Closed FayeXXX closed 11 months ago
Hi there,
I am closing this issue now because it is research discussion. Feel free to follow up if you'd like to discuss further.
Thank you for your reply. I am working with the TST on yelp and my own dataset, firstly I try to reproduce the results in your paper. During my experiment, the reward increases but the result is still bad. I notice that in your paper you shape the reward from [0,1] to [-20,80], but in module_helpers.py line34-37, that is reward_shaping_old_min: float = 0 reward_shaping_old_max: float = 100 reward_shaping_new_min: float = -10 reward_shaping_new_max: float = 10 Maybe that inconsistent scale has the bad effect on the final result?

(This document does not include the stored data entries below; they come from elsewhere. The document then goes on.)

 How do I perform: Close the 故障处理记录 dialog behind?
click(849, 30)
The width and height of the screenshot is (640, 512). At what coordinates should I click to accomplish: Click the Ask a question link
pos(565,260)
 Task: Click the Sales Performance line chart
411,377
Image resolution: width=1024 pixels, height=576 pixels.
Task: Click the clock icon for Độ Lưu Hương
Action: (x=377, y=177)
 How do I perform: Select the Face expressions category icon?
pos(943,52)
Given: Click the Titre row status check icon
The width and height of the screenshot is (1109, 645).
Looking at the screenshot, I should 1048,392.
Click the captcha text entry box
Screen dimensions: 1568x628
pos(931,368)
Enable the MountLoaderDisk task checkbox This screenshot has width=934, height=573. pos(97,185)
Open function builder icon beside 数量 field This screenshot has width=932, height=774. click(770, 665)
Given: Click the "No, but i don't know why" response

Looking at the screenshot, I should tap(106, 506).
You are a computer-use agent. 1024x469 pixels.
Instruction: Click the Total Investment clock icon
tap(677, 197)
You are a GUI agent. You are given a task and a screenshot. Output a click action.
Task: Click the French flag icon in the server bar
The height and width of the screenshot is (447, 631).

BTW, I'm wondering what are the hyper parameters I should tune to get better results. Could you please share a parameter list for tuning?
I am interested in your code, and thank you for your nice work. I have several questions after I run your code:
The loss is around 7000 to 12000, and the curve didn't converge. And I check the output prompts and find that there are some tokens repeating several times in the generated prompts. Then I use these prompts as the input for test, the result is terrible.
I guess there might be some mistakes during the training process, but I have no idea how to fix it. I have tried to change the hyper-parameters, but that didn't work.
I don't know why BERTscores are set to 0 continuously. As the BERTscore is a part of the reward, I'm wondering that may be a reason why I can't get the expected result.
Your reply will be greatly appreciated. Thank you.